══ Given entries

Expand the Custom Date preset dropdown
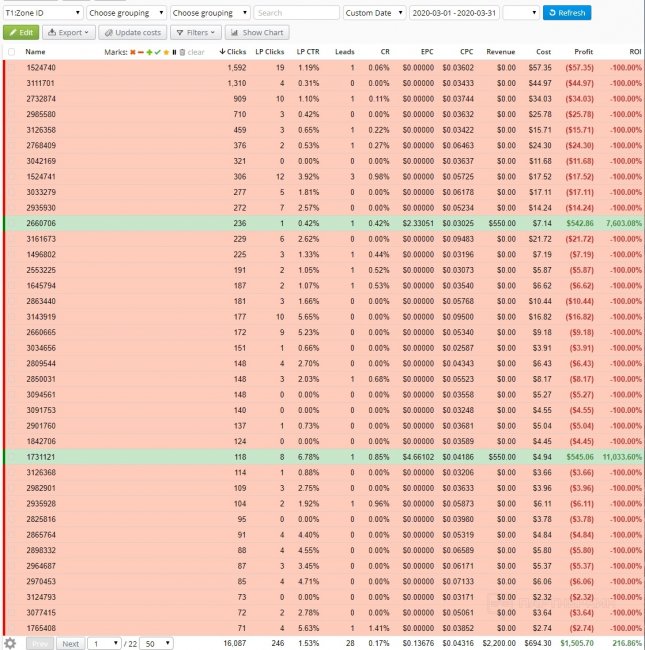This screenshot has width=645, height=650. pyautogui.click(x=372, y=13)
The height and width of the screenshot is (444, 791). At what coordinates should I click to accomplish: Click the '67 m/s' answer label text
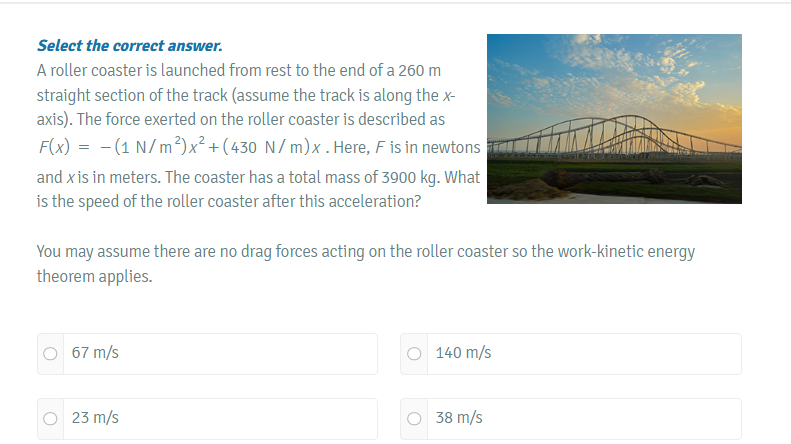[96, 353]
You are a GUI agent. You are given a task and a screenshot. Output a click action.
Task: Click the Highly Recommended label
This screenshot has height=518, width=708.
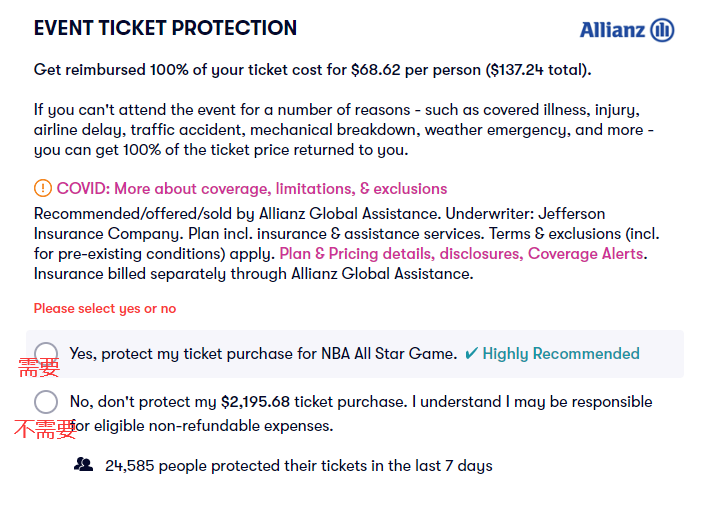(561, 353)
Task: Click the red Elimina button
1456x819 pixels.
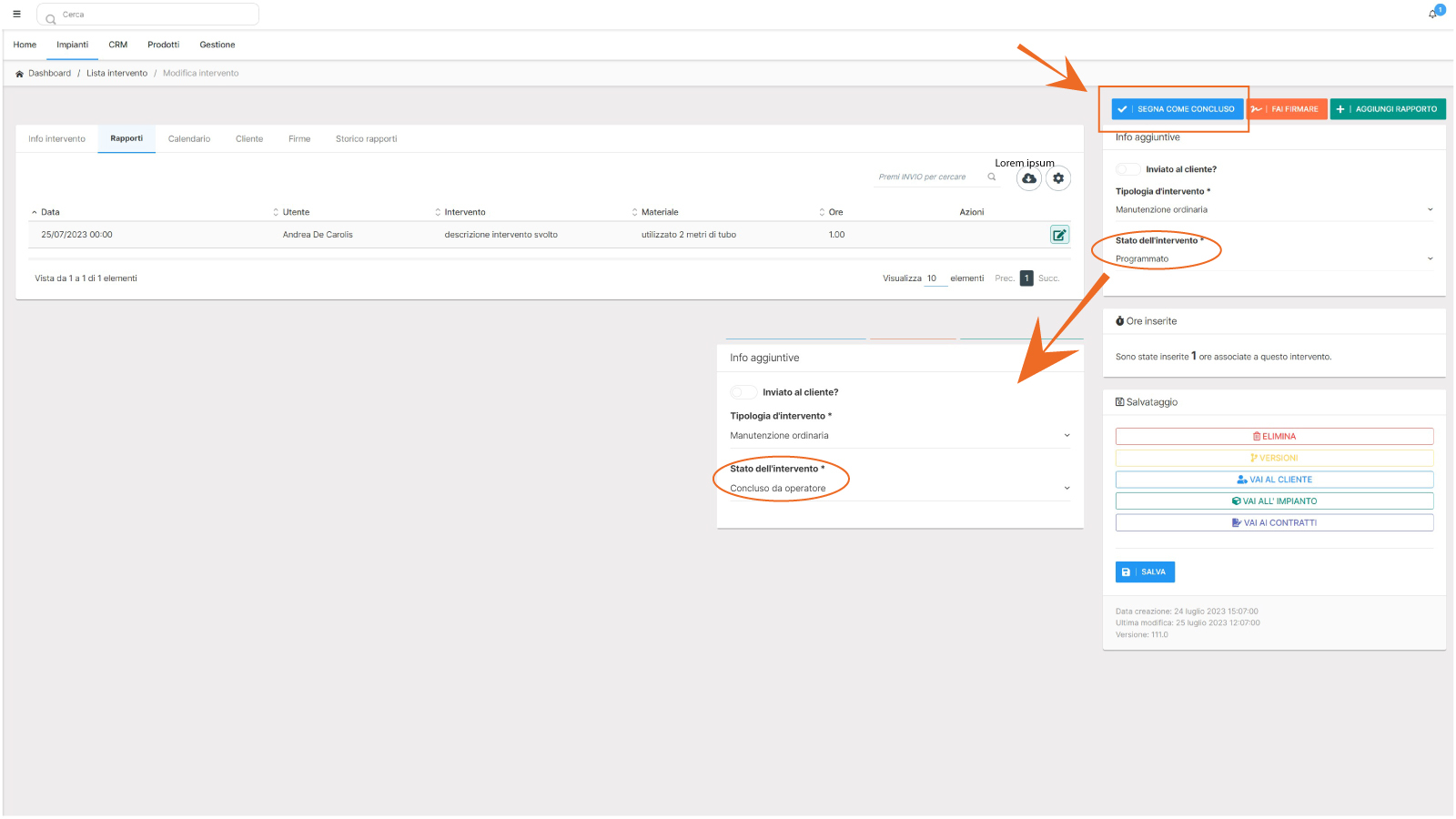Action: [x=1274, y=437]
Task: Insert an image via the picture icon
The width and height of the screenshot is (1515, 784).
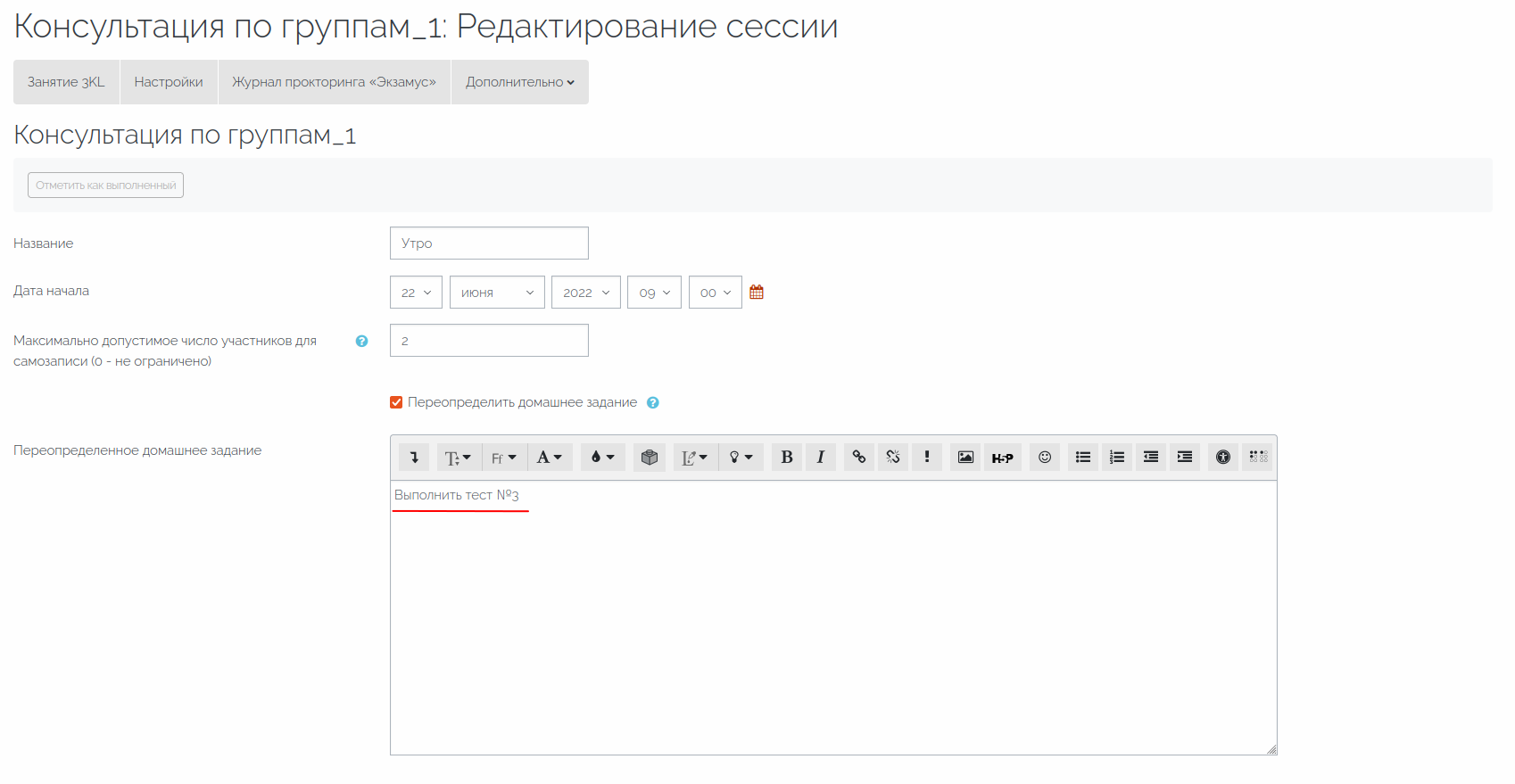Action: click(x=964, y=458)
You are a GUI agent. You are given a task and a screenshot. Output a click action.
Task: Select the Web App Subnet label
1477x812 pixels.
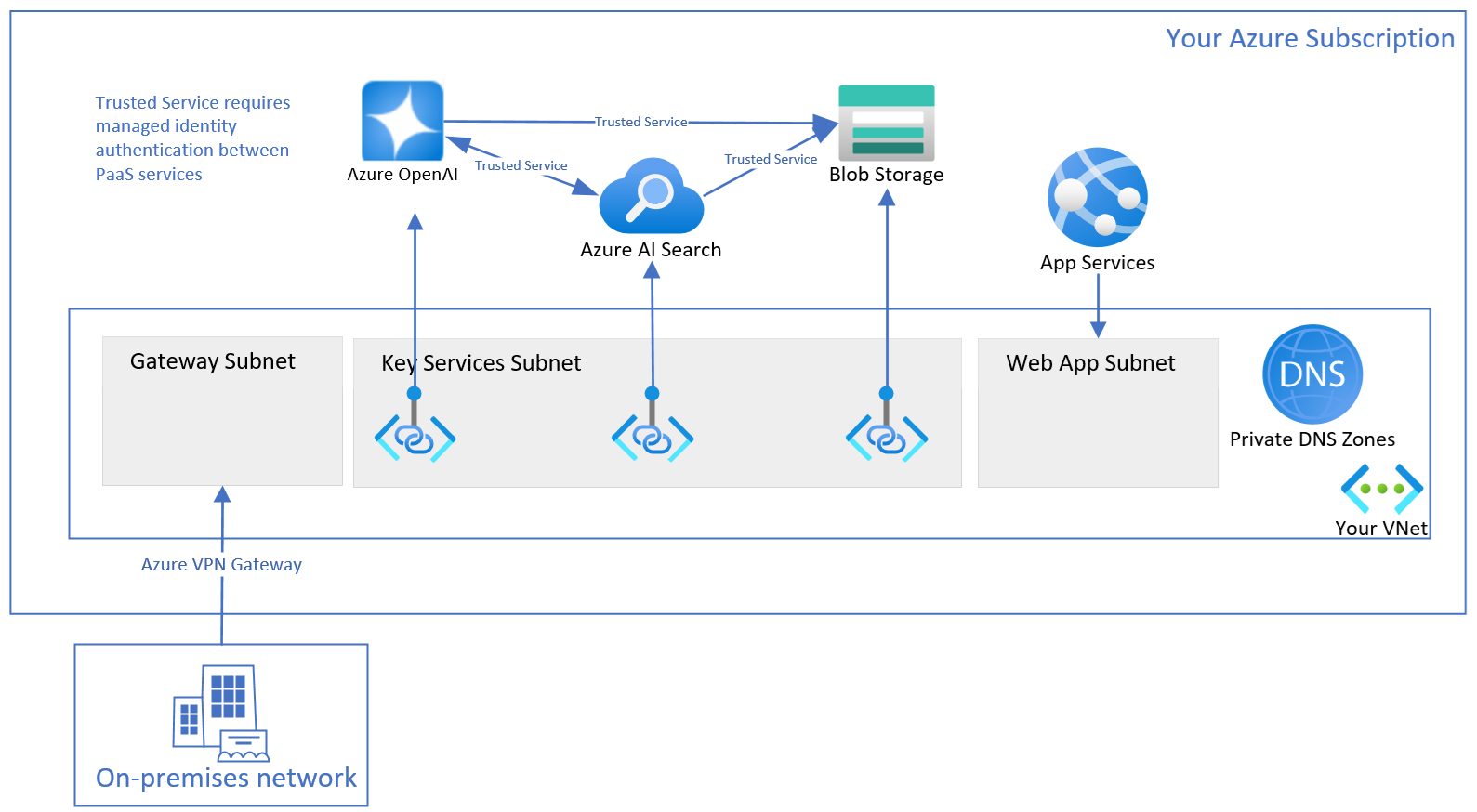click(x=1089, y=363)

════

**Aim:**
Update all the lines above by replacing each "GUI agent" with "interface agent" and keeping everything else the same. Leave the pictures out of your answer.

**Response for this exercise:**
Expand the Custom Date preset dropdown
This screenshot has width=645, height=650. pyautogui.click(x=372, y=13)
The height and width of the screenshot is (444, 791). At what coordinates should I click to accomplish: Click the '67 m/s' answer label text
[96, 353]
You are a interface agent. You are given a task and a screenshot. Output a click action.
Task: Click the Highly Recommended label
This screenshot has height=518, width=708.
(561, 353)
Task: Click the red Elimina button
1456x819 pixels.
Action: [x=1274, y=437]
Task: Insert an image via the picture icon
The width and height of the screenshot is (1515, 784).
Action: click(x=964, y=458)
You are a interface agent. You are given a task and a screenshot. Output a click action.
Task: Select the Web App Subnet label
1477x812 pixels.
click(x=1089, y=363)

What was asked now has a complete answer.